I have been wrestling lately with the question of when a Six Sigma project should be considered “done”. From the perspective of the organization, it’s common to say that done means finished through the control phase or it’s equivalent, including process changes or other implemented solutions. From the financial perspective it’s tempting to say that done means solutions have been implemented, controls put in place, and savings documented for some pre-defined period of time.

But from the perspective of the Black Belt (or whomever is leading the project to begin with), these answers often don’t make sense. Rarely will the Black Belt have the knowledge, authority, or resources to implement and monitor process changes, or the bandwidth to stick around for a year to make sure that the dollars flow as expected. One could argue that perhaps the world would be a better place if Black Belts were truly accountable for these things, but in practice it is usually a process owner and/or finance rep who are responsible for ensuring that changes stick and dollars flow. And given what they are trained to do, we probably want Black Belts moving on to new projects anyway. Instead, we seem to be moving the finish line farther and farther away, and keeping Black Belts involved in more and more things.

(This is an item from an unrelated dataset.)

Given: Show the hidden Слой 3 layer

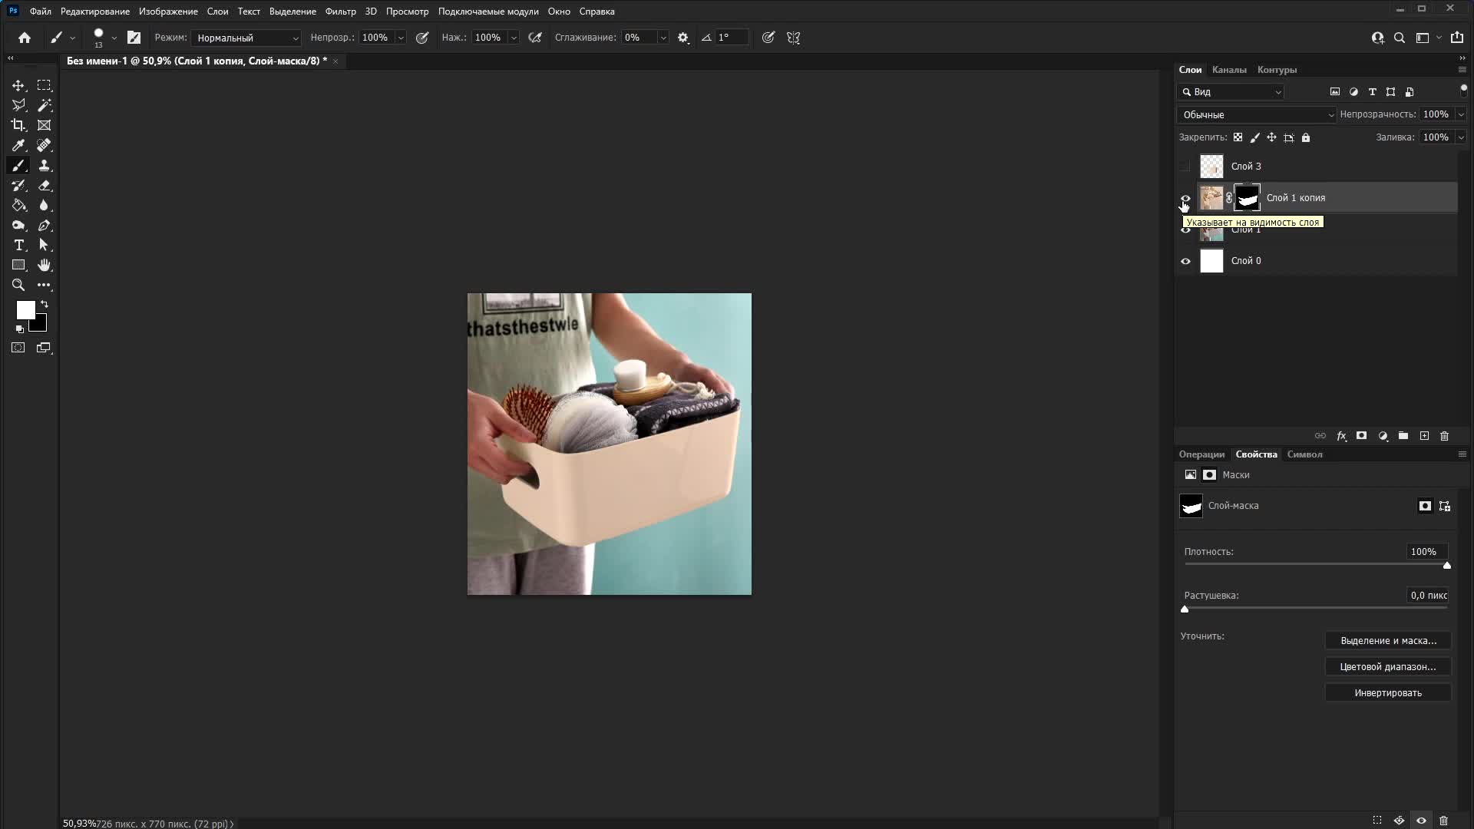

For example, consider a classic Six Sigma project aimed at reducing scrap and increasing throughput on a high-volume manufacturing line. Any competent Black Belt ought to be able to do the basic work of defining and measuring, then using statistical techniques to sample and understand the process, and finally running the experiments necessary to arrive at a proposed solution. But if that solution involves re-training the operators, installing new measurement equipment, and reducing changeover times, then the Black Belt is probably the last person I’d want handling the implementation. Give me the process owner, a good trainer, a capital engineer, and an experienced SMED expert to do that. If that Black Belt is all of those things, fine. But in the other 99% of cases, I think a hand-off is by far the best path forward. Even if the Black Belt is accountable for these things on paper (as is often the case), in reality it seldom works out that way for successful projects.

In fact, once a Black Belt arrives at a proposed solution, I’d argue that there’s usually little “Six Sigma work” left to be done. More often that not the change to be implemented involves other tools and skill sets like SMED, Lean, kaizen blitzes, cellularization, training or re-training, capital installations, etc, etc, etc. And given that’s the case, there’s almost always a better person or group than the Black Belt to get it done. Let the Black Belt move on to another opportunity where Six Sigma skills are needed. Why train people up on one thing and then devote them to another?

One answer to this problem is to try to make Black Belts experts at, well, everything. Hence the proliferation of various hyphenated and hybrid techniques (DFLSS with an extra week for change management, anyone?). And as a result, we get what seems like a never-ending curriculum creep: 40 hours online plus five weeks in class for Black Belt isn’t uncommon anymore, and both the online and in class parts seem only to be growing.

But maybe a better answer is to move the finish line forward. Perhaps the job of a Black Belt ought to be to deliver one thing and one thing only: the knowledge necessary to make the improvement. Maybe past that point there are others who will always be better at executing.